--- start SOURCE TEXT ---

Filed 9/28/18 In re J.P. CA2/8
NOT TO BE PUBLISHED IN THE OFFICIAL REPORTS
California Rules of Court, rule 8.1115(a), prohibits courts and parties from citing or relying on opinions not certified for publication or ordered published, except as specified by rule 8.1115(b). This opinion has not been certified for publication or ordered published for purposes of rule 8.1115.
IN THE COURT OF APPEAL OF THE STATE OF CALIFORNIA
SECOND APPELLATE DISTRICT
DIVISION EIGHT
In re J.P. et al., Persons Coming Under the Juvenile Court Law. | B285824
(Los Angeles County Super. Ct. No. DK22946)
|
LOS ANGELES COUNTY DEPARTMENT OF CHILDREN AND FAMILY SERVICES,
Plaintiff and Respondent,
v.
M.R.,
Defendant and Appellant;
S.P., SR.,
Respondent.
|
|
APPEAL from an order of the Superior Court of Los Angeles County, Emma Castro, Juvenile Court Referee. Affirmed.
Suzanne Davidson, under appointment by the Court of Appeal, for Defendant and Appellant.
No appearance by Plaintiff and Respondent.

--- end SOURCE TEXT ---

Write the next part of the court of appeal opinion above, starting after the line noting no appearance by the plaintiff and respondent.

--- start MATERIAL PROVIDED ---

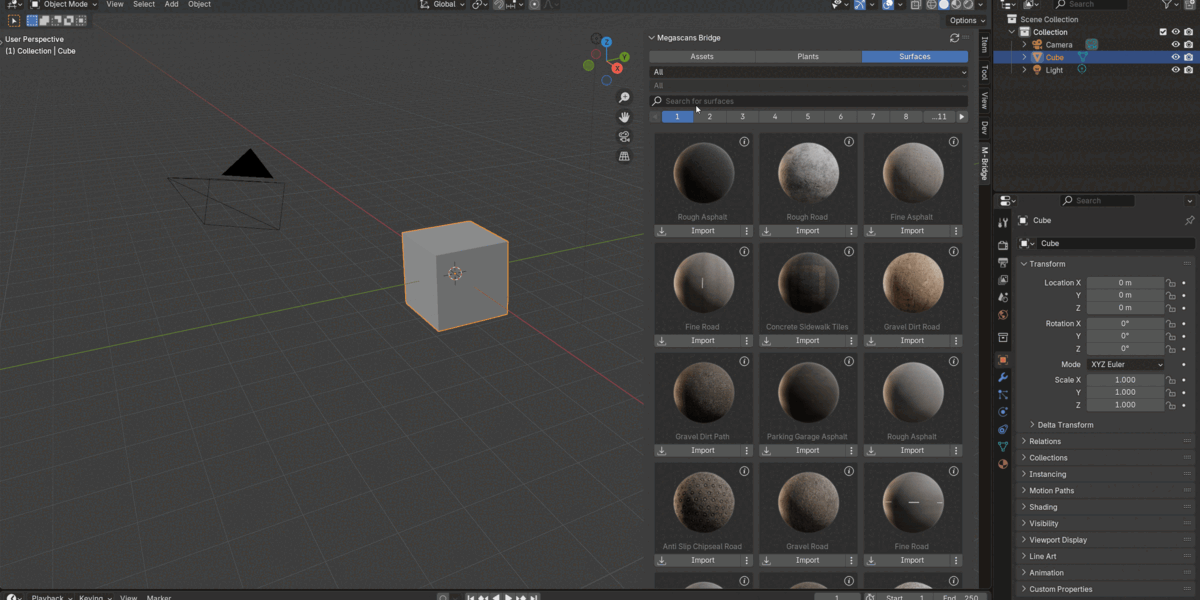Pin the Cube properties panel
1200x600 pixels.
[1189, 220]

--- end MATERIAL PROVIDED ---
--- start MATERIAL PROVIDED ---

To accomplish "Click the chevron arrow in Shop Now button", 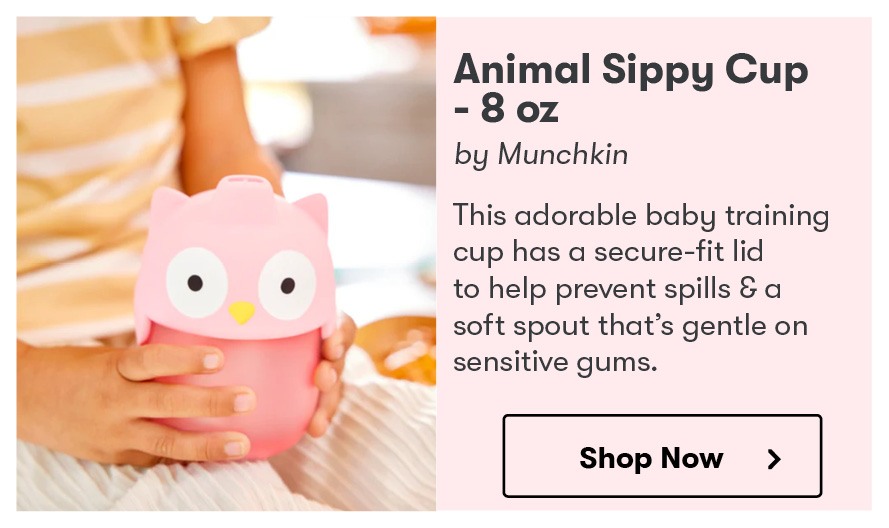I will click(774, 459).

--- end MATERIAL PROVIDED ---

◆ IN RESPONSE
Leslie A. Barry, under appointment by the Court of Appeal, for Respondent.
_______________________
At the jurisdiction/disposition hearing, the juvenile court granted nonoffending presumed father, S.P, Sr., sole physical custody of his two children, J.P. and S.P., and terminated jurisdiction as to them. M.R. (mother) appeals. We affirm.
FACTUAL AND PROCEDURAL BACKGROUND
Mother and father were never married and have not lived together for some time. They are the parents of two children, J.P. and S.P., currently nine and five years of age. When the incident giving rise to these dependency proceedings occurred, the children and their younger half sister, D.C., were residing with mother and D.C.’s birth father (O.C.). The children saw father regularly and lived with him and his girlfriend for several months before the evening in question.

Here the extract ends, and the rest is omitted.